Entah kenapa Om Faisal mengembalikanku ke Bone setelah sepuluh hari bersama ayahku. Mungkin karena keadaan ayahku yang kian membaik atau mungkin karena sekolahku. Yang kutinggalkan.
Setelah om Faisal hendak pulang, ia mengingatkanku agar jika kelak tamat sekolah dasar, aku harus ikut ayah ke Sinjai. Aku mengangguk saja. Tiga tahun lagi dan itu masih terlalu lama bagiku.

Aku betul-betul ke Sinjai menjelang pendaftaran siswa baru untuk masuk SMP. Ayahku menyarankan untuk masuk SMP terdekat, yaitu SMP 4 Sinjai Timur. Aku menurut. Saja. Om Faisal banyak membantuku untuk masuk sekolah itu termasuk menyiapkan keperluan sekolah.

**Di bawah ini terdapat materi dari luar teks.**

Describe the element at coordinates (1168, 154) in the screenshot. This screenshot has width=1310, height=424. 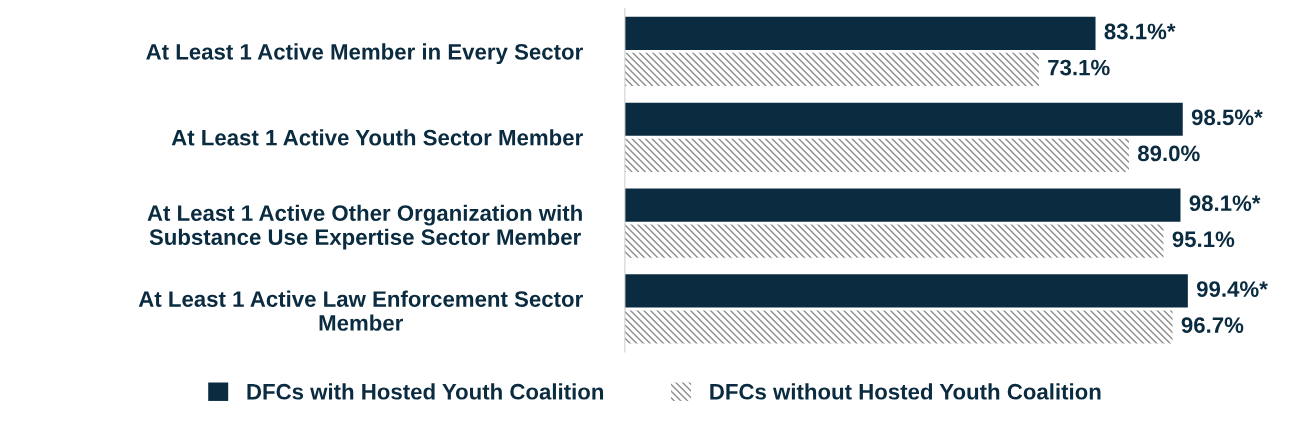
I see `data-label: 89.0%` at that location.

Kini aku ikhlas tinggal bersama ayah walau jauh dari keramaian kota.  Dengan pekerjaan ayahku sebagai nelayan, hidupku jauh dari pas-pasan. Kembali aku memasuki hidup yang serba sulit bersama ayahku yang hidup sendiri.
Ternyata serumah dengan ayah bukanlah hal yang menyenangkan. Ia selalu memarahi dan bahkan memukulku. Ayah tidak sayang padaku, aku korban pelampiasan kemarahannya pada ibu. Tak ada pilihan lain, aku harus bertahan. Karena dialah satu-satunya orang tuaku kini.

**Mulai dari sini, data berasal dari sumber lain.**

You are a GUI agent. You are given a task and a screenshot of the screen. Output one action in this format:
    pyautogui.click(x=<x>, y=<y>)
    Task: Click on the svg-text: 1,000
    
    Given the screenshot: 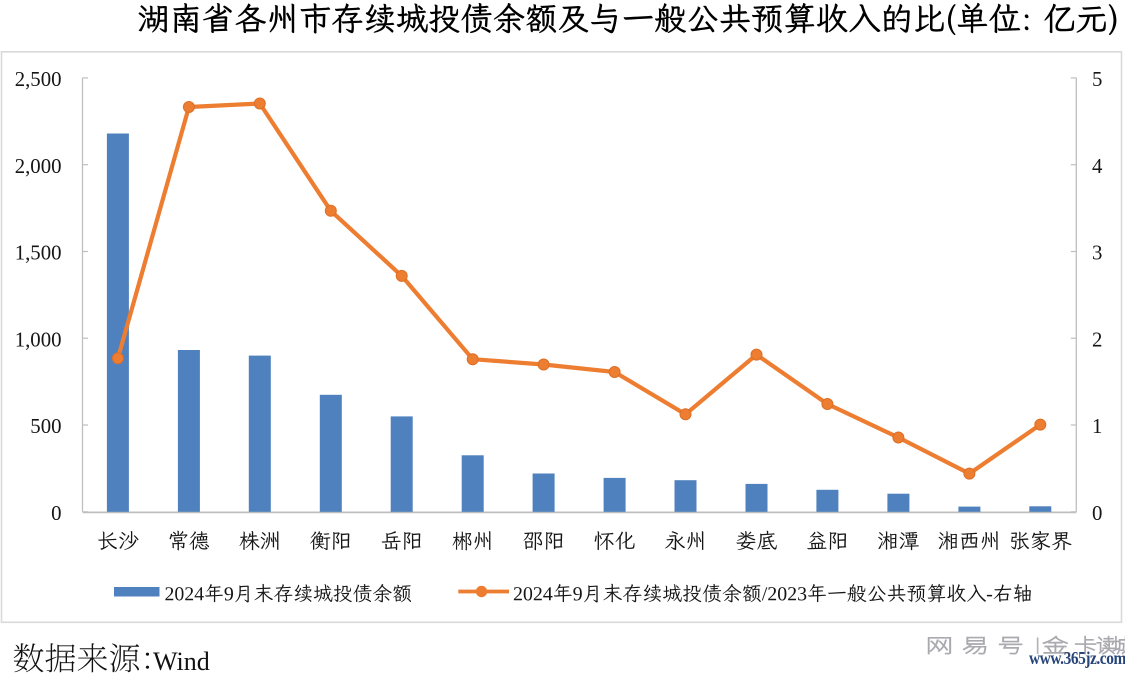 What is the action you would take?
    pyautogui.click(x=38, y=340)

Pernah suatu hari karena persoalan sepele ayah memarahiku habis-habisan. Aku melawan. Aku memuntahkan kekesalanku pada ayah. Aku melawan dan berkata “Aku benci, benci, benci  sama ayah.” Kata-kata kasar itu keluar dari mulutku. “Kenapa ayah tidak memikirkan perasaanku. Gara-gara ayah ibu pergi meninggalkan kita dan Firly meninggal”

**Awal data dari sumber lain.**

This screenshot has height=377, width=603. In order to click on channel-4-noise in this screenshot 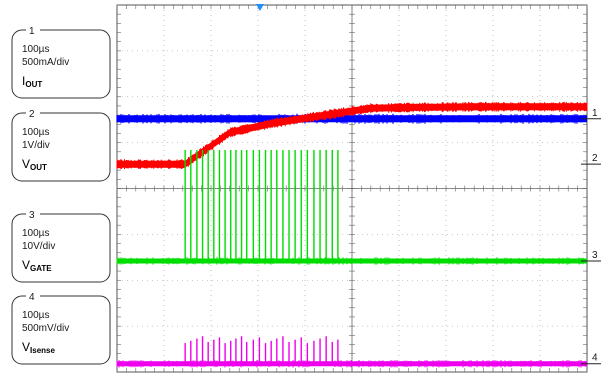, I will do `click(351, 364)`.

“Airin, jaga ucapanmu” bentak ayah. “ ini bukan salah ayah. Bukan ayah yang mau berpisah dengan ibumu” bela ayah.
“Ayah bohong, ayah selalu membentak ibu” suaraku semakin keras.
“Airin!” ayah mendamparku.
Aku menjerit memegang pipiku “Ayah jahat, ayah selalu memukulku, ayah tak pernah sayang padaku.” Aku berlari ke tempat tidur. Hanya tangis yang bisa kulakukan. Dalam perih seperti ini, aku cuma ingat ibuku yang kini entah dimana taka ada kabar berita demikian pula biaya hidup yang dijanjikan tak pernah ia kirim kepadaku. Apakah ia masih hidup?


***


Kehadiran Arya di ruang UKS membuyarkan lamunanku  “Ayo pulang”
            Aku bangkit perlahan lalu mengikuti Arya ke tempat parkir. Aku kembali ke rumah berboncengan dengan Arya, sepupuku. Ia yang setiap hari mengantar dan menjemputku ke sekolah. Terima kasih Arya.